Möglicherweise war dieser sehr emotionale Moment auch eine Form von Abschied von einem großen Regisseur. Erst kürzlich hatte der 80-jährige Martin Scorsese mit einem Interview in dem Magazin Deadline die Filmwelt bestürzt, in dem er melancholisch meinte: „Ich bin alt. Ich will noch Geschichten erzählen, aber ich habe keine Zeit mehr.“
Tödliche Heiratspolitik
Sehr viel Zeit hingegen – nämlich drei Stunden und 26 Minuten – hat sich Scorsese für „Killers of the Flower Moon“ genommen. Produziert von Apple TV+ (und mit geplantem Kinostart am 19. Oktober), erzählt Scorsese die wahre Geschichte von den Verbrechen an dem indigenen Volk der Osage: In den 1920er-Jahren wurde in Oklahoma Öl gefunden und machte die dort ansässigen Ureinwohner steinreich. Weiße Siedler, angetrieben von der Gier nach Geld, wollen die Ölbohrrechte an sich reißen und schrecken nicht vor Totschlag zurück. Eine Mordserie unter den Stammesangehörigen beginnt, die lange Zeit ungelöst bleibt.

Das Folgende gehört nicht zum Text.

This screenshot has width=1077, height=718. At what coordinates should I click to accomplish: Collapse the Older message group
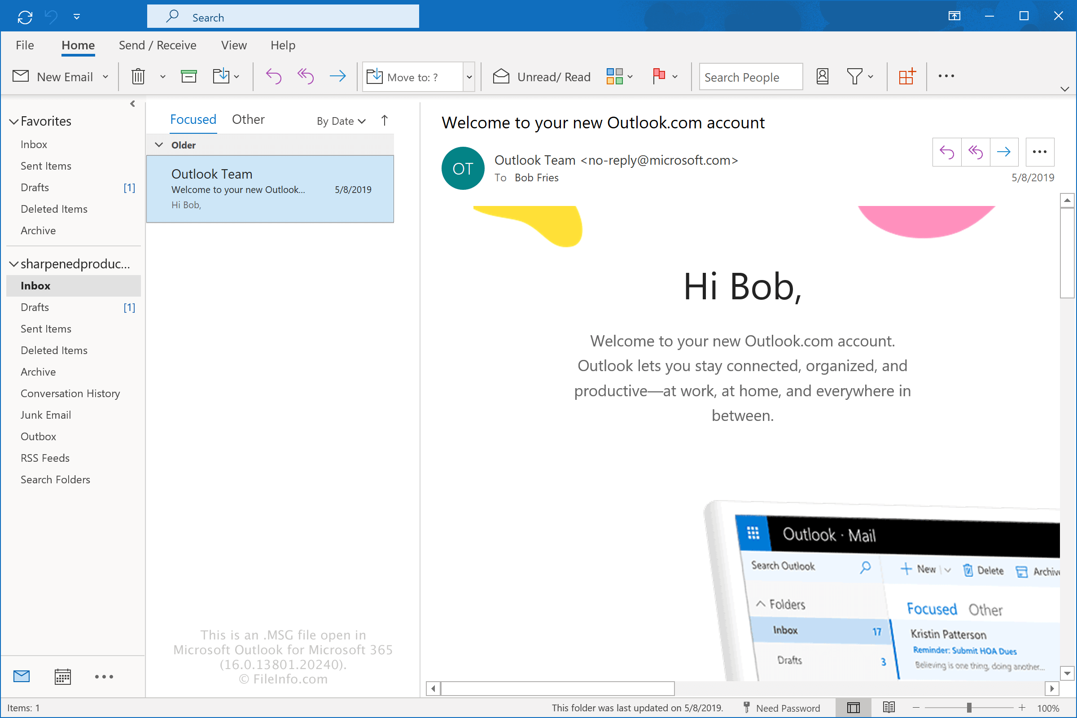pyautogui.click(x=159, y=145)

Der einflussreiche weiße Ranger Bill Hale – gespielt von Robert De Niro mit typisch hängenden Mundwinkeln – fungiert als Drahtzieher. Er sorgt dafür, dass sein Neffe Ernest – ein verkniffener Leonardo DiCaprio – eine Osage namens Mollie heiratet (würdevoll: Lily Gladstone). Mollies Schwestern, ebenfalls die Frauen weißer Männer, sterben eines unnatürlichen Todes und werden ihrer Erbrechte beraubt.

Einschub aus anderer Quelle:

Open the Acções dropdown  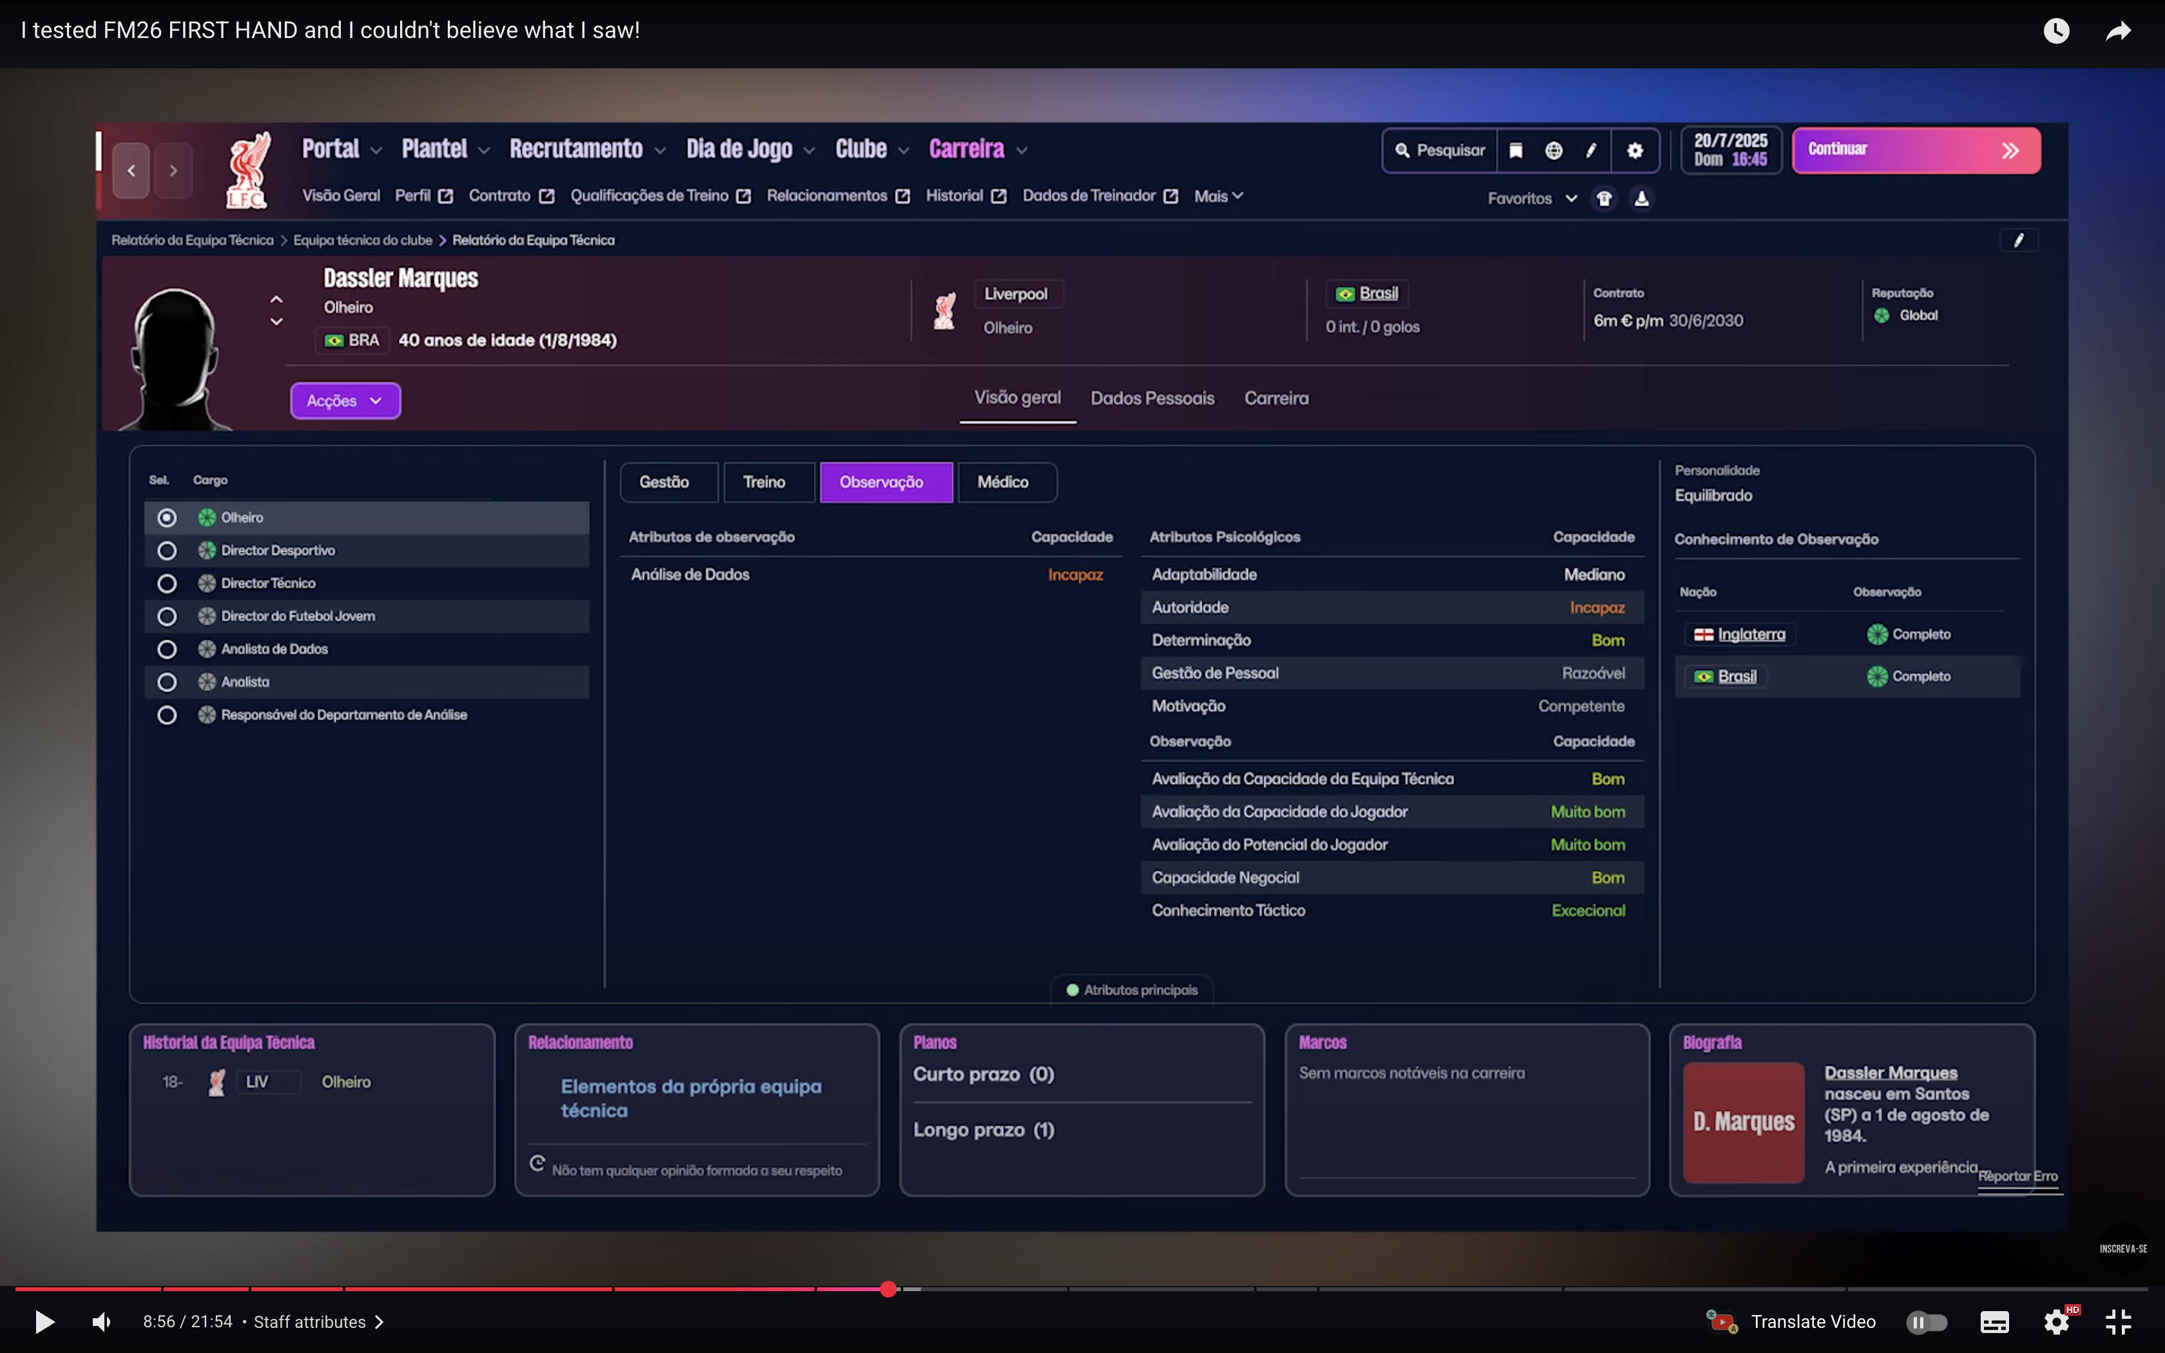pos(344,401)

In epochaler Breite und mit viel Ausstattungsaufwand, entwirft Martin Scorsese ein bislang unerzähltes Kapitel amerikanischer Gewaltgeschichte. Manchmal driftet das zum Manierismus neigende Spiel von DeNiro und DiCaprio zwar ins Satirische ab, findet innerhalb des großen Erzählbogens letztlich aber doch die nötige emotionale Schwerkraft.